● **TEXTE FOURNI**:
---+---
M. Dubreuil (Benoît) : À atteindre, non, mais effectivement ça fait progresser. Puis moi, je suis intervenu dans le débat en commission sur le projet de loi no 74 pour dire que je pensais qu'on avait besoin d'une meilleure répartition linguistique des étudiants dans les collèges et les universités. Donc, ça, oui, ça va quand même faire progresser le français, ça le fait déjà d'ailleurs, on a déjà une tendance un peu favorable qui est en... qui est en cours.

Cela dit, je pense que si on veut se rendre aux 85 % dont je parle, il va falloir faire plus que ça. Je pense que la principale mesure qui nous permettrait de nous en rapprocher, c'est - en fait il y a deux principales mesures - c'est d'orienter la croissance des effectifs vers les universités francophones, comme on l'a fait pour les collèges, et aussi d'introduire une part de bilinguisme, des cheminements bilingues, dans les universités anglophones.

Donc, l'idée de ça, elle est très simple, c'est-à-dire qu'on comprend la motivation de plusieurs personnes qui sortent des écoles secondaires françaises de vouloir améliorer leur anglais. Donc ça, c'est tout à fait légitime. Mais aussi ce qui se passe, c'est qu'il y a beaucoup de jeunes, comme je l'ai mentionné, qui sortent des écoles secondaires et qui sont déjà très habitués de socialiser en anglais. Et pour eux, le passage à l'enseignement supérieur en anglais est comme une espèce de cheminement naturel.
---+---
● **DONNÉES DE L'EXERCICE**:

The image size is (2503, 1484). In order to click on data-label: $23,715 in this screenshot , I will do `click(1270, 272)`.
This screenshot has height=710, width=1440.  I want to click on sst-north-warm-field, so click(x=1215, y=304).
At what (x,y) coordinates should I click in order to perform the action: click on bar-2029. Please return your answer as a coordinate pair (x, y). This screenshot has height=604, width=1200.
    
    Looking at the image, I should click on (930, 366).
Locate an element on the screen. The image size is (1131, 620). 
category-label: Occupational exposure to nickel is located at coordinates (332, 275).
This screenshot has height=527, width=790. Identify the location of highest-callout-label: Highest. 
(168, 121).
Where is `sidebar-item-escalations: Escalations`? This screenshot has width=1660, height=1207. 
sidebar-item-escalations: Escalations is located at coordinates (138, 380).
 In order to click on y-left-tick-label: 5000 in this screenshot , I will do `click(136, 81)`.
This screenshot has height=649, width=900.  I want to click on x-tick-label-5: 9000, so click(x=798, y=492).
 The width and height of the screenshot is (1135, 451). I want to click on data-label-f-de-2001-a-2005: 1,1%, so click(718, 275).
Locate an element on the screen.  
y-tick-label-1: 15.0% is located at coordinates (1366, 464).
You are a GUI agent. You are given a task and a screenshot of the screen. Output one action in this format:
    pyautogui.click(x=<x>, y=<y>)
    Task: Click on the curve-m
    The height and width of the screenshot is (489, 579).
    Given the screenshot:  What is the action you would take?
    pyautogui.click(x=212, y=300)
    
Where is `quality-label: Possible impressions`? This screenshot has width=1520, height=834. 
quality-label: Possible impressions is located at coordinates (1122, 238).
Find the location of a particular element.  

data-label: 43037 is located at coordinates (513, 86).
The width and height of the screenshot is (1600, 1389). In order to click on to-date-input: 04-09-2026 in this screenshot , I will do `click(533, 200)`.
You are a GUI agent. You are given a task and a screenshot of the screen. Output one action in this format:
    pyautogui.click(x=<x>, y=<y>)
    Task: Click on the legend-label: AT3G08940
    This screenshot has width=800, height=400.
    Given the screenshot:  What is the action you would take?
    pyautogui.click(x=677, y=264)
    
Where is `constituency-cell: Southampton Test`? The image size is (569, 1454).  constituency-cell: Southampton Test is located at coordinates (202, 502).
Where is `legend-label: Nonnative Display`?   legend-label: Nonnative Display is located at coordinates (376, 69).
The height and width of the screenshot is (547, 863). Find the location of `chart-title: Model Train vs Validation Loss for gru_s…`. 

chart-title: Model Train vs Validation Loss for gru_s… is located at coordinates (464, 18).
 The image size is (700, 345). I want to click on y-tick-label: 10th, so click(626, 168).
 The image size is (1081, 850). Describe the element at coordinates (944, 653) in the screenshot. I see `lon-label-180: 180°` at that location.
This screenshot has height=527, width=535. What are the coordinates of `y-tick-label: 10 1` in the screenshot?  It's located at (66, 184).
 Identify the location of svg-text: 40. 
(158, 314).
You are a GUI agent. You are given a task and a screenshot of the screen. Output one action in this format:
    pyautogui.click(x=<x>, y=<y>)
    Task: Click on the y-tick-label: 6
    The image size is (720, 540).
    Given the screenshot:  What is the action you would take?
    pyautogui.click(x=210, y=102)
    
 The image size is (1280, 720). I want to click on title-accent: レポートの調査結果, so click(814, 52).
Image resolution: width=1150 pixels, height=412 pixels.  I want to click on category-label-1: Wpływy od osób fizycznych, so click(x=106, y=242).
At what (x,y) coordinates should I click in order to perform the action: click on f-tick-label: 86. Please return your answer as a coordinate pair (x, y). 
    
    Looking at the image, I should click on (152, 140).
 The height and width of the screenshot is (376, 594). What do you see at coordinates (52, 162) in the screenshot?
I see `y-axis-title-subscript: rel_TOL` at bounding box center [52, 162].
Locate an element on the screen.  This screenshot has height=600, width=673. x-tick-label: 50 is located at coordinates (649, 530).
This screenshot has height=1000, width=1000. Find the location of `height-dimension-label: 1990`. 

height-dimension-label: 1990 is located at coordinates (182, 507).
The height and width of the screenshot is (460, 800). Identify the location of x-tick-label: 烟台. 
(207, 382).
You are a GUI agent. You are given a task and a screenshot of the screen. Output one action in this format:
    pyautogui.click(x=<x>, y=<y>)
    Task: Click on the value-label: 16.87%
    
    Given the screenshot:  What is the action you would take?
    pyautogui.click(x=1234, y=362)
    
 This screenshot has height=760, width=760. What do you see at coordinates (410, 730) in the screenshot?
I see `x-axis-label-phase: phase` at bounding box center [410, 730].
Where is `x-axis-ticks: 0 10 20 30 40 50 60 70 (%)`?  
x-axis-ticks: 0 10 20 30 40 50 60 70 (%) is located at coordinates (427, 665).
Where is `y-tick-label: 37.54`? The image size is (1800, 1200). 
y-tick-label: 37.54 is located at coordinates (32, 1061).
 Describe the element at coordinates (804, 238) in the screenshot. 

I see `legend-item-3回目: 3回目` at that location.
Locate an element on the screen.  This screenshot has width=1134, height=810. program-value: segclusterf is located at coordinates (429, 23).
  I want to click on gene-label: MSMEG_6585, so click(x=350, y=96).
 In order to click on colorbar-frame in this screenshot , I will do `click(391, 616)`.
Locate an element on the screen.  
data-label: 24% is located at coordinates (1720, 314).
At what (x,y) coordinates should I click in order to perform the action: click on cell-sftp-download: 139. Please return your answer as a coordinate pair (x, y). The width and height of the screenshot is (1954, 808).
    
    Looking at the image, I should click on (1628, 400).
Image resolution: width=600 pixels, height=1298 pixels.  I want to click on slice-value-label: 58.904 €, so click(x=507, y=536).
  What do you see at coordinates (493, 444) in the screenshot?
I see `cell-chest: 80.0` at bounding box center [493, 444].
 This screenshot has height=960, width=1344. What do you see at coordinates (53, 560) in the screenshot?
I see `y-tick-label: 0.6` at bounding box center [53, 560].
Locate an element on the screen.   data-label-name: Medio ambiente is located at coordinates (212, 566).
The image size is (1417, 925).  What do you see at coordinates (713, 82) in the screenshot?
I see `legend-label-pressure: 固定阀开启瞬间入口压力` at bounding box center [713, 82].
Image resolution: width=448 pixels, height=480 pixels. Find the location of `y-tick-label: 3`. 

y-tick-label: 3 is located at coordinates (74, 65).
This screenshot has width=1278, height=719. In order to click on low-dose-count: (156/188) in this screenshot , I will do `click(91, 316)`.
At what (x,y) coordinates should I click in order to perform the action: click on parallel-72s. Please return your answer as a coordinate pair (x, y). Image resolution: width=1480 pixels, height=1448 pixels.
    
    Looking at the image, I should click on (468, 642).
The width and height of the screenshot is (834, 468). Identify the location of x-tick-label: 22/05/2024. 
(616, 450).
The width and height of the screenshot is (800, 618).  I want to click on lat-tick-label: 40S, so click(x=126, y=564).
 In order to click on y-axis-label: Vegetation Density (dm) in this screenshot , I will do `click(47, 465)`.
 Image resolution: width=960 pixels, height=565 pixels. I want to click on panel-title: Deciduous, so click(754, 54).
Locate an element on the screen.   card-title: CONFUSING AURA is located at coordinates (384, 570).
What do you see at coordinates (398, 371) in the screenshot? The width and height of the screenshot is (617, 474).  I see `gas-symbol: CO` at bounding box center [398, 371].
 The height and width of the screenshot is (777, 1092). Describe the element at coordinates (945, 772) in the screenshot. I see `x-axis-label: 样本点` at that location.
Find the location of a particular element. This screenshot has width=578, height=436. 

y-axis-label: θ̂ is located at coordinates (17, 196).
---+---
● **À FAIRE**:
**a.** Recopiez mot pour mot le passage du texte fourni qui commence par « Cela dit, je » et va jusqu'à « les universités anglophones. ».
**b.** Citez telles quelles les lignes des entrées depuis leur début jusqu'à la ligne contenant « This screenshot has height=710, width=1440. », celle-ci comprise.

● **CORRIGÉS**:
**a.**
Cela dit, je pense que si on veut se rendre aux 85 % dont je parle, il va falloir faire plus que ça. Je pense que la principale mesure qui nous permettrait de nous en rapprocher, c'est - en fait il y a deux principales mesures - c'est d'orienter la croissance des effectifs vers les universités francophones, comme on l'a fait pour les collèges, et aussi d'introduire une part de bilinguisme, des cheminements bilingues, dans les universités anglophones.

**b.**
The image size is (2503, 1484). In order to click on data-label: $23,715 in this screenshot , I will do `click(1270, 272)`.
This screenshot has height=710, width=1440.  I want to click on sst-north-warm-field, so click(x=1215, y=304).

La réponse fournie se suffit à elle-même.